In the data below, find every line with the word "computer" and copy it.
Dataset: Begin
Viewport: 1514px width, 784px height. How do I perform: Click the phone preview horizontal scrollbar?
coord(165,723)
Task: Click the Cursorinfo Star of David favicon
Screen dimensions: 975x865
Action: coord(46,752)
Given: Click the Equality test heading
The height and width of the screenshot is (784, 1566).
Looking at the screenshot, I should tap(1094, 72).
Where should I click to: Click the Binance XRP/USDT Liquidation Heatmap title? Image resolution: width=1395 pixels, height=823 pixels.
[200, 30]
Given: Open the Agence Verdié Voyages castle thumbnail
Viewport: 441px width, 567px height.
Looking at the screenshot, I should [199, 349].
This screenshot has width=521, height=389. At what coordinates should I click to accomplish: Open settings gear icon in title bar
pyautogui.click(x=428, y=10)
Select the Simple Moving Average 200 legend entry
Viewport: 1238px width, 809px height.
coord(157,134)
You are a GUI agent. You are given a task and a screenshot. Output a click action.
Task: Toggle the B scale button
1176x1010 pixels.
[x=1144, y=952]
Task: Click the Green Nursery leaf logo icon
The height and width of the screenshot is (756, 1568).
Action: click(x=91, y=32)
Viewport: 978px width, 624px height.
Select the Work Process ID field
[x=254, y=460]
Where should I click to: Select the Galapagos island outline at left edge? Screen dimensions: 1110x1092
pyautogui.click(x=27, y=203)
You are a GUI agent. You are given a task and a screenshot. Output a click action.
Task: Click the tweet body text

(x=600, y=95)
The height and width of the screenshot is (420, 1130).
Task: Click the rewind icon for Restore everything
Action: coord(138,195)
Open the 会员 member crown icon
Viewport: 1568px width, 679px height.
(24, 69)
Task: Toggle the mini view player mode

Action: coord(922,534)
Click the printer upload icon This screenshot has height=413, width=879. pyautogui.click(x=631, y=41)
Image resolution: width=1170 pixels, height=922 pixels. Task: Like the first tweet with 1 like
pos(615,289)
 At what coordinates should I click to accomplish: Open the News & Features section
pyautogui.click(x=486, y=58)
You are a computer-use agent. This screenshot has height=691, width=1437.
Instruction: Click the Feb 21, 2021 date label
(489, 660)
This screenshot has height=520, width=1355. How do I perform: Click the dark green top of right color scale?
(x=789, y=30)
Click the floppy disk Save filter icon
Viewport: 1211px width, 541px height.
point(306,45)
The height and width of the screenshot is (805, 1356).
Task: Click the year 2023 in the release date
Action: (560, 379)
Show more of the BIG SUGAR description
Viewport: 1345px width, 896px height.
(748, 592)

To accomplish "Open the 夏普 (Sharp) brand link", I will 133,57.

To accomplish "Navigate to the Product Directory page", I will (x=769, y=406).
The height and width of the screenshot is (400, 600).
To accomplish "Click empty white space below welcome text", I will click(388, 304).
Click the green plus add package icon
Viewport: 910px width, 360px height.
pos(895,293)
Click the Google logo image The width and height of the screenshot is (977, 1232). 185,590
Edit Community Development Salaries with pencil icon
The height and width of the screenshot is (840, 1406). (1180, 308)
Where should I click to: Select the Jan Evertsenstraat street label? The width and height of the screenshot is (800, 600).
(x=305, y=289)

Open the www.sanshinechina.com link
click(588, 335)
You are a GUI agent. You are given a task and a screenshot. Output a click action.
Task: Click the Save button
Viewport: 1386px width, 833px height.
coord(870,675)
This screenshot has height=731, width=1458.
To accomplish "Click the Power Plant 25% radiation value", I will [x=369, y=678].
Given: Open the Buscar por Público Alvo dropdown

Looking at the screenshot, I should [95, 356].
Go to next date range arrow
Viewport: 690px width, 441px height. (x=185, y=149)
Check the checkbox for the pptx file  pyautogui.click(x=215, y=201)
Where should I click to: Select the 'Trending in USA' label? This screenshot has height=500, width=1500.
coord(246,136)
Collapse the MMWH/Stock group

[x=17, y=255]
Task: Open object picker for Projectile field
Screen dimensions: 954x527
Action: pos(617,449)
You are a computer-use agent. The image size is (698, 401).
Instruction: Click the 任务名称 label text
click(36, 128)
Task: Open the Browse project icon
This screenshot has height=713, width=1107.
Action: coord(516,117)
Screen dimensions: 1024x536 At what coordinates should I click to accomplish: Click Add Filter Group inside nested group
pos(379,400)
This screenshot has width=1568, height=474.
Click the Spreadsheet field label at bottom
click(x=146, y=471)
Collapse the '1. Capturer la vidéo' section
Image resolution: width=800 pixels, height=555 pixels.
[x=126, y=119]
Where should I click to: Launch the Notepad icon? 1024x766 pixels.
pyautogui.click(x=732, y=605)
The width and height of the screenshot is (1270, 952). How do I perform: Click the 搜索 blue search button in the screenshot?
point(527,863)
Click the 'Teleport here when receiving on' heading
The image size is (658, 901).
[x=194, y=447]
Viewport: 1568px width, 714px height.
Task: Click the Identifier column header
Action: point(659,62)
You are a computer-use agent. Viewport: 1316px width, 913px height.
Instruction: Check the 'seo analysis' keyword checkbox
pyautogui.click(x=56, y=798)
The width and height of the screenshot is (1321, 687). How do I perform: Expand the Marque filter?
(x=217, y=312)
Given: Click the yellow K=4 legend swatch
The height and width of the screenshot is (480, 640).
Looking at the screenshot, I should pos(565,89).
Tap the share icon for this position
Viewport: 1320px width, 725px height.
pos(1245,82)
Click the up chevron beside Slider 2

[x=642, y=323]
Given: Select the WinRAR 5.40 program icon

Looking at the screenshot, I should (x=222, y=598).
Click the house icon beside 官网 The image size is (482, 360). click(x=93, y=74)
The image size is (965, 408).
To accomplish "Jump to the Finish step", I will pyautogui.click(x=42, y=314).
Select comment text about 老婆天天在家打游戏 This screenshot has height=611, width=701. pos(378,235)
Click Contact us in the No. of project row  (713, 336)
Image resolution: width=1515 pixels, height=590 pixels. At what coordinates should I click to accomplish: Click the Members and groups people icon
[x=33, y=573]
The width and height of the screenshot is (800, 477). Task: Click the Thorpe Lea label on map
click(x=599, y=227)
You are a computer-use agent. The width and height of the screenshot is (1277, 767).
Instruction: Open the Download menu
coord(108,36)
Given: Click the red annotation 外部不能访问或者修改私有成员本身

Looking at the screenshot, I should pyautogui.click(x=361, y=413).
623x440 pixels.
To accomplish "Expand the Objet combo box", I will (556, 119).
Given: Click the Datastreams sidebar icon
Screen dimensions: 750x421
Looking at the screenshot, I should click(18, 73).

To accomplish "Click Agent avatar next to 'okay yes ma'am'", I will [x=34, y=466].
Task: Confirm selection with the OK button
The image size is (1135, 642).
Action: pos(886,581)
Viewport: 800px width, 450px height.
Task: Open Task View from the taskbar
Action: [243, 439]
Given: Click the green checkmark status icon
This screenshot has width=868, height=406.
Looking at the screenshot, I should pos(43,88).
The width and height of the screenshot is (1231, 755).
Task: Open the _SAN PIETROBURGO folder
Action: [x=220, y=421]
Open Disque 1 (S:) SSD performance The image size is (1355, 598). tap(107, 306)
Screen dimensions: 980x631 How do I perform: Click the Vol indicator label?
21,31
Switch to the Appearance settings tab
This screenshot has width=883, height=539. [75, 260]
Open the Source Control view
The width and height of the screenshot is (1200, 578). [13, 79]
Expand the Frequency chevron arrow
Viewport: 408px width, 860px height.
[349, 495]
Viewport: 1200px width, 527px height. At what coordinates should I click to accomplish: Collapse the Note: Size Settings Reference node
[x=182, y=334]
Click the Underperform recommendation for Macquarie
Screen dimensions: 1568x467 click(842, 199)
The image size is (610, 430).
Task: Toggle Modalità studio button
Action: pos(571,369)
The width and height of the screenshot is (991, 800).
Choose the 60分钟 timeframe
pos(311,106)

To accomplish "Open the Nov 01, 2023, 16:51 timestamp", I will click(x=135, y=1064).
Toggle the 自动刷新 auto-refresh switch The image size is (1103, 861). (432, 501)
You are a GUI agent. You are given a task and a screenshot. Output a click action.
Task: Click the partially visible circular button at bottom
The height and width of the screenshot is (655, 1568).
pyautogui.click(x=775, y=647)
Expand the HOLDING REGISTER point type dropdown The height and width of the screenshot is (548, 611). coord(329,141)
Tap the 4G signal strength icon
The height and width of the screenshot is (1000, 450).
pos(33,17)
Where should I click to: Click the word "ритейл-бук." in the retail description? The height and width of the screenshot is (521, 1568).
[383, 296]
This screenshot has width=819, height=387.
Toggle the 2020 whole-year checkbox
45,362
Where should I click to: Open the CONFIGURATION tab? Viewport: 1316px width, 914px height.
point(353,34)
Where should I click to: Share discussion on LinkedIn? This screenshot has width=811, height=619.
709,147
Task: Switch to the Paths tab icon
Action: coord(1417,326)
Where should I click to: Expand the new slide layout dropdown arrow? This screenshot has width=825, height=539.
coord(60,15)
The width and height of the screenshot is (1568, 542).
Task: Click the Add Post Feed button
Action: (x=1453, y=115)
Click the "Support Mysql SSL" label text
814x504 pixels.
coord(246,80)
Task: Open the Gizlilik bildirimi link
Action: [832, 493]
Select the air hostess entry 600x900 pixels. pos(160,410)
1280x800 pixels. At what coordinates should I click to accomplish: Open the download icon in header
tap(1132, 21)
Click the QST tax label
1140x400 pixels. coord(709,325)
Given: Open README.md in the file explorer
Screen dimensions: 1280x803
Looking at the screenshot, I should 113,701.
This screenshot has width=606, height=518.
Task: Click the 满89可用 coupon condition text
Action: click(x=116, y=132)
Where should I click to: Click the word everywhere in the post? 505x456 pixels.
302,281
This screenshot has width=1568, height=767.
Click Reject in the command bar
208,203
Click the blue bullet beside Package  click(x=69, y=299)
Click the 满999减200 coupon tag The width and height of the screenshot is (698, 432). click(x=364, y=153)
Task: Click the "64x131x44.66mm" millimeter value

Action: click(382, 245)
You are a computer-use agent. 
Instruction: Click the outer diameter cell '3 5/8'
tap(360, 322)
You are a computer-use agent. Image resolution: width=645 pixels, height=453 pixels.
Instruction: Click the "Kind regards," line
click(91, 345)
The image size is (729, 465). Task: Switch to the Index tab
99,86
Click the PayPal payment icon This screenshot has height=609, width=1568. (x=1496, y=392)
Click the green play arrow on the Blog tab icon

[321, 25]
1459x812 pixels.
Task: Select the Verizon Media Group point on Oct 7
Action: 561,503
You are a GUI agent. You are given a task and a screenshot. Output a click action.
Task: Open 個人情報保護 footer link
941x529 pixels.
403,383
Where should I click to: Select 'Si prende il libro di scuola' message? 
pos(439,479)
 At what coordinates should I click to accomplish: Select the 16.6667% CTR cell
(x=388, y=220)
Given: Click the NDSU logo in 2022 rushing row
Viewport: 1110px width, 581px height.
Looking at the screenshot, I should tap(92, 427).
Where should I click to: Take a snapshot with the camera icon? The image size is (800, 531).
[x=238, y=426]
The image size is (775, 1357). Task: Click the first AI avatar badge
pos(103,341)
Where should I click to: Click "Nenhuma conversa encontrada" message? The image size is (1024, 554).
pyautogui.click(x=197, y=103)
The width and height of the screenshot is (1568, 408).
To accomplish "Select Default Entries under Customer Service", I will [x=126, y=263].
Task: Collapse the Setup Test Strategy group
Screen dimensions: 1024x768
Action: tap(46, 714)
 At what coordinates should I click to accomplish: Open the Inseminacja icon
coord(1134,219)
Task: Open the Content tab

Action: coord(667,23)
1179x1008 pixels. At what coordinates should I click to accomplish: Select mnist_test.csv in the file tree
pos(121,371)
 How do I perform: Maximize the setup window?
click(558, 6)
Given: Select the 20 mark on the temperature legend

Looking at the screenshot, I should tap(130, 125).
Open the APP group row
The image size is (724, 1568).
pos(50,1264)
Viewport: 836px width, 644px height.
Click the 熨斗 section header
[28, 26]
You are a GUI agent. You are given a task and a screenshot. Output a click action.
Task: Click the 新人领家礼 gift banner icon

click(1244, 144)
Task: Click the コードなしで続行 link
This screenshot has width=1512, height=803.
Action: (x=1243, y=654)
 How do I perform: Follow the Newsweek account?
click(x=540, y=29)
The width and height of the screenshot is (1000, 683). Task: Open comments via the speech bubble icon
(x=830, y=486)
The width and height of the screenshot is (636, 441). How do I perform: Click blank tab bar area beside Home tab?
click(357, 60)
Dataset: End
Task answer
You are a computer-use agent. This screenshot has height=691, width=1437.
You are a computer-use agent. The image size is (698, 401).
You are a computer-use agent. Viewport: 1316px width, 913px height.
You are a computer-use agent. The width and height of the screenshot is (1277, 767).
You are a computer-use agent. 
You are a computer-use agent. Image resolution: width=645 pixels, height=453 pixels.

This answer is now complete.